I wouldn't say Apple isn't serious about AI, they had the forethought to build the shared memory architecture with the insane memory bandwidth needed for these types of tasks, while at the same time designing neural cores specifically for small on-device models needed for future apps.
I'd say Apple is currently ahead of NVIDIA in just sheer memory available - which for doing training and inference on large models, it's kinda crucial, at least right now. NVIDIA seems to be purposefully limiting the memory available in their consumers cards which is pretty short sighted I think.

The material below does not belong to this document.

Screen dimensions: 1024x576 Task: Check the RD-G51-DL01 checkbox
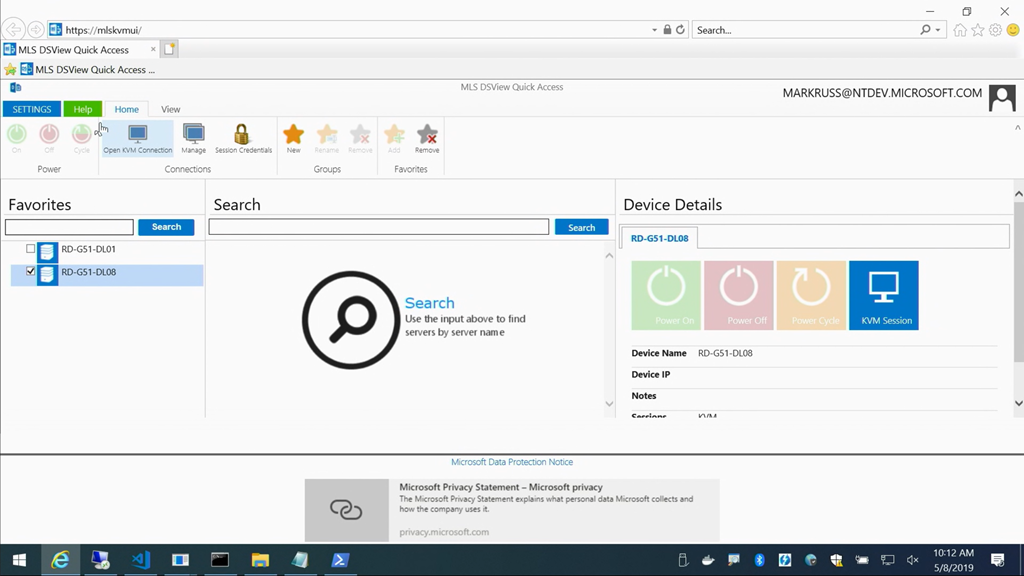(x=31, y=249)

Not true. It performs 20-30% better than a RTX A6000 (I have both). Except it has more than 10 times the VRAM.
For a comparison with newer Nvidia cards, benchmarks say it does substantially better than a 5070ti, a bit better than a 4080, and a bit worse than a 5080.
But once again, it got 30 times the vram amount of the mentioned cards, which for AI workloads are just expensive toys due to lack of vram indeed.
It can run models that cannot fit on TEN rtx 5090s (yes, it can run DeepSeek V3/R1, quantized at 4 bit, at a honest 18-19 tok/s, and that's a model you cannot fit into 10 5090s..).